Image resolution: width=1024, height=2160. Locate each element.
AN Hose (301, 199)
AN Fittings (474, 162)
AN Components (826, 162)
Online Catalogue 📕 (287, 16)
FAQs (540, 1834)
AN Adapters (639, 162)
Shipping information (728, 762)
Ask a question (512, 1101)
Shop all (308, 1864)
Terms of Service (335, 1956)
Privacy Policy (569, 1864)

## Problem to work on:
Word for word, give the whole listing again.

## Response to the exercise:
Image resolution: width=1024, height=2160. Locate each element.
AN Hose (301, 199)
AN Fittings (474, 162)
AN Components (826, 162)
Online Catalogue 📕 (287, 16)
FAQs (540, 1834)
AN Adapters (639, 162)
Shipping information (728, 762)
Ask a question (512, 1101)
Shop all (308, 1864)
Terms of Service (335, 1956)
Privacy Policy (569, 1864)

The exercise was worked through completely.